Work task
What are the lines, written out exactly, from the one containing "Task: Click the 住所 section header" to the end of the entries below? Include both ends and nothing more.

Source material
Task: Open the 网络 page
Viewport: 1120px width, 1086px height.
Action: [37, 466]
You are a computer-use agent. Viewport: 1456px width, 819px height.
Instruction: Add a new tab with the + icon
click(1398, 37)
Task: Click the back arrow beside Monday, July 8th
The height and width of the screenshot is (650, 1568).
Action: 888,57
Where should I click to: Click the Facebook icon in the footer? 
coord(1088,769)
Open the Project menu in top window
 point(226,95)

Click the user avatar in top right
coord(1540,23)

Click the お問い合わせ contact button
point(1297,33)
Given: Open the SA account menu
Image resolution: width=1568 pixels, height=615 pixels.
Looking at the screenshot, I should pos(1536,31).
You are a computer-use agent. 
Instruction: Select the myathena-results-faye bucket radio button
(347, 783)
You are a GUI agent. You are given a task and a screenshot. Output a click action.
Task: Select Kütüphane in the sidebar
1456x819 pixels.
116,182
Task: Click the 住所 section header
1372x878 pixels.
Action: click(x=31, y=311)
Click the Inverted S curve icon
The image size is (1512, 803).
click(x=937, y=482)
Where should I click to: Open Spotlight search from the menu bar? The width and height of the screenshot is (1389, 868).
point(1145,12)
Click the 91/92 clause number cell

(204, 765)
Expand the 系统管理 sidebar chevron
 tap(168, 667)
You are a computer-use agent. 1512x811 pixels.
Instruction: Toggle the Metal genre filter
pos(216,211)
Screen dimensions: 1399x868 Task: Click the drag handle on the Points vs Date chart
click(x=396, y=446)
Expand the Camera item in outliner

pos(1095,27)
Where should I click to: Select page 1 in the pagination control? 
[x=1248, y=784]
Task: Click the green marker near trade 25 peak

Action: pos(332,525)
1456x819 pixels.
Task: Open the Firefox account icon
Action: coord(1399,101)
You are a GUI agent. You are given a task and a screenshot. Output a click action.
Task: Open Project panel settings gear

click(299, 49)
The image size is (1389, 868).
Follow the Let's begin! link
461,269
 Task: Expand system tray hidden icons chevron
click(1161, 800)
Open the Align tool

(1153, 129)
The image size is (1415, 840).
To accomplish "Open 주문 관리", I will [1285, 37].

Expected answer
Task: Click the 住所 section header
1372x878 pixels.
Action: click(x=31, y=311)
Click the Inverted S curve icon
The image size is (1512, 803).
click(x=937, y=482)
Where should I click to: Open Spotlight search from the menu bar? The width and height of the screenshot is (1389, 868).
point(1145,12)
Click the 91/92 clause number cell

(204, 765)
Expand the 系统管理 sidebar chevron
 tap(168, 667)
You are a computer-use agent. 1512x811 pixels.
Instruction: Toggle the Metal genre filter
pos(216,211)
Screen dimensions: 1399x868 Task: Click the drag handle on the Points vs Date chart
click(x=396, y=446)
Expand the Camera item in outliner

pos(1095,27)
Where should I click to: Select page 1 in the pagination control? 
[x=1248, y=784]
Task: Click the green marker near trade 25 peak

Action: pos(332,525)
1456x819 pixels.
Task: Open the Firefox account icon
Action: coord(1399,101)
You are a GUI agent. You are given a task and a screenshot. Output a click action.
Task: Open Project panel settings gear

click(299, 49)
The image size is (1389, 868).
Follow the Let's begin! link
461,269
 Task: Expand system tray hidden icons chevron
click(1161, 800)
Open the Align tool

(1153, 129)
The image size is (1415, 840).
To accomplish "Open 주문 관리", I will [1285, 37].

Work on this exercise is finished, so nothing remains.